**** Information given

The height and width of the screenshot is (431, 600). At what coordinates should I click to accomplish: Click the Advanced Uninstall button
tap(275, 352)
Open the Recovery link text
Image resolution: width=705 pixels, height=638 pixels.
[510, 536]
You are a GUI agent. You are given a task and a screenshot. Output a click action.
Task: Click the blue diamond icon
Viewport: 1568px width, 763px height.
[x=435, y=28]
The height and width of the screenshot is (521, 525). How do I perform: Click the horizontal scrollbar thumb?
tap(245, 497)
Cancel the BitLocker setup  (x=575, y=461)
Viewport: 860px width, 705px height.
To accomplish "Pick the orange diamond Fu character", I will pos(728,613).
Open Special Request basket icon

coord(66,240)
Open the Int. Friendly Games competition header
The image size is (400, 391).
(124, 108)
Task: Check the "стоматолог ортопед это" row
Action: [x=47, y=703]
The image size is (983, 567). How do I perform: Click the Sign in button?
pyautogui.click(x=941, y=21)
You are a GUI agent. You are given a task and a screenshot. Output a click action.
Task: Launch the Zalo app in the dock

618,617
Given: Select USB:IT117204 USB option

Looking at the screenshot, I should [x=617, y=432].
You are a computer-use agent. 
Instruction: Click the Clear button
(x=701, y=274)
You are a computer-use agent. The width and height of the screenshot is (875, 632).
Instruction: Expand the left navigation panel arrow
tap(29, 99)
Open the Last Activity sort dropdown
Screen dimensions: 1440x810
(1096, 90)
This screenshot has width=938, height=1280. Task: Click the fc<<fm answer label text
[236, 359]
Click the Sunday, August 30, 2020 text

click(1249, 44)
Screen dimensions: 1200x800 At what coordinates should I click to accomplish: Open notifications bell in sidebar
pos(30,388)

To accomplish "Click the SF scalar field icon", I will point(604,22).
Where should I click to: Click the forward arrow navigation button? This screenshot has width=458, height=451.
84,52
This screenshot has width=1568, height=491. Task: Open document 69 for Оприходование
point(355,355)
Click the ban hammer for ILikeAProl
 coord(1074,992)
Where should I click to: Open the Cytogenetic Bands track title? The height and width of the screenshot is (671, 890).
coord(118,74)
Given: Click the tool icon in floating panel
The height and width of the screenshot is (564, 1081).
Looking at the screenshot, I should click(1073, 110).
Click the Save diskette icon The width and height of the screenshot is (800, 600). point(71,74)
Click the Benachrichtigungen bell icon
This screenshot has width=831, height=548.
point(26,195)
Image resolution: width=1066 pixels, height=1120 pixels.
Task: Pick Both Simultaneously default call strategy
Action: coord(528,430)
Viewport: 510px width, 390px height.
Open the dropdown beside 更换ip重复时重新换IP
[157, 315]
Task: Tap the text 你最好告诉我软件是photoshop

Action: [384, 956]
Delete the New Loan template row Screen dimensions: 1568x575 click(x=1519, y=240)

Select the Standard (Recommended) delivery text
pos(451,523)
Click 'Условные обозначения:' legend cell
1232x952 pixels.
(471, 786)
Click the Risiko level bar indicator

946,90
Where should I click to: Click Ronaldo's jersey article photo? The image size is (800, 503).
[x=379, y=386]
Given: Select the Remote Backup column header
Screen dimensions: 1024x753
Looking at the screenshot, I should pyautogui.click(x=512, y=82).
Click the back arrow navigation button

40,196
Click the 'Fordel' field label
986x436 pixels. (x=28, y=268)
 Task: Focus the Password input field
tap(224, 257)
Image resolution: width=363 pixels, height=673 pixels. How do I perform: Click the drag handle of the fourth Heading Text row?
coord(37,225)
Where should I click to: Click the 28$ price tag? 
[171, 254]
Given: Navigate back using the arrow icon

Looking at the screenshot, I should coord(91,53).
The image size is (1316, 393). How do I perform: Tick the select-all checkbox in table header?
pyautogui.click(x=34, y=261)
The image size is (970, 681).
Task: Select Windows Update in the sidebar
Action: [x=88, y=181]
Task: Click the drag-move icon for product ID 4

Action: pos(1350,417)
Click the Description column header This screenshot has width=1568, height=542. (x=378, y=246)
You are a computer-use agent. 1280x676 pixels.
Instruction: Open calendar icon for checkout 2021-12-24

********

> _Assignment_:
For the string "computer", go through the entries above and copy each line where it occurs.

> _Result_:
You are a computer-use agent. 
You are a computer-use agent. The width and height of the screenshot is (875, 632).
You are a computer-use agent. 1280x676 pixels.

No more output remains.